Chácaras irregulares que afetam a Barragem do Descoberto são retiradas

Ação do governo deve durar três meses. População das áreas abastecidas pela bacia passa por racionamento de água

Guilherme Pera, da Agência Brasília

Chácaras com uso desvirtuado e que desviam água da Barragem do Descoberto serão retiradas. Em meio à crise hídrica que levou o governo de Brasília a decretar situação de emergência — o reservatório opera com apenas 21,39% de sua capacidade, e a população por ele abastecida passa por rodízio no fornecimento —, teve início nesta quarta-feira (25) operação para remover os parcelamentos urbanos na região. O perímetro de atuação nessa ação, coordenada pela Agência de Fiscalização do Distrito Federal (Agefis), é de 275.862.116,69 metros quadrados.

Agefis coordenou nesta quarta-feira (25), operação de retirada de construções em área de proteção permanente na região da Bacia do Descoberto.
Agefis coordenou nesta quarta-feira (25), operação de retirada de construções em área de proteção permanente na região da Bacia do Descoberto. Foto: Gabriel Jabur/Agência Brasília

Na segunda-feira (23), a Secretaria da Agricultura, Abastecimento e Desenvolvimento Rural já havia anunciado mudanças para uso da água em meio rural. A ideia é incentivar uma mudança no uso dos recursos hídricos e do solo. Pelo menos 800 imóveis rurais que se valem de irrigação, em toda a Bacia do Alto Descoberto, devem aderir às medidas.

A Agefis iniciou os trabalhos na manhã desta quarta por uma chácara construída irregularmente a 15 metros do Canal do Rodeador, córrego que corta a área e que abastece a Bacia do Descoberto. A edificação estava em local de alta vulnerabilidade que afeta o sistema de drenagem do reservatório.

A ação deve durar três meses. “A Agefis trabalha na área do Descoberto desde 2015 por ser uma região muito sensível”, disse a superintendente de Operações da Agefis, Ana Cláudia Borges. Foram feitas operações de desconstituição de parcelamentos urbanos, como as nas áreas do Incra 7 e do Incra 9.

“A Agefis trabalha na área do Descoberto desde 2015 por ser uma região muito sensível”, disse a superintendente de operações da Agefis, Ana Cláudia Borges.
“A Agefis trabalha na área do Descoberto desde 2015 por ser uma região muito sensível”, disse a superintendente de Operações da Agefis, Ana Cláudia Borges.
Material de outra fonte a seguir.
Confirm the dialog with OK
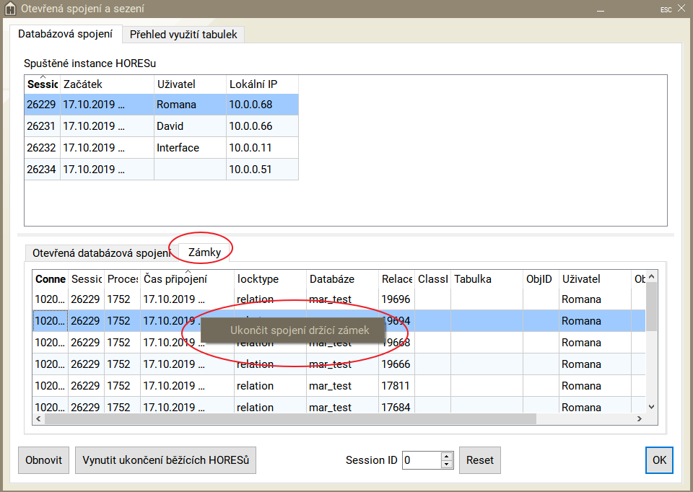This screenshot has width=693, height=492. [x=659, y=460]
Foto: Dênio Simões/Agência Brasília

O que ocorre agora é uma intensificação nas ações. A Agefis reservou uma das quatro equipes de pronta resposta para ficar durante a semana na região do Descoberto. O Instituto Brasília Ambiental (Ibram) também participa da operação. O Instituto Nacional de Colonização e Reforma Agrária (Incra), do governo federal, vai atuar na retomada de chácaras tituladas — ou seja, que têm dono —, mas que serão desapropriadas por serem parcelamentos irregulares em área estritamente rural.

Como o objetivo principal da operação é superar a crise hídrica e garantir o abastecimento de água para os cerca de 1,8 milhão de habitantes que dependem da Barragem do Descoberto, a Agefis não segue a linha de só retirar ocupações irregulares erguidas a partir de 2014. Todos os que não seguirem a regra e parcelarem lotes urbanos, o que causa a impermeabilização do solo, serão retirados.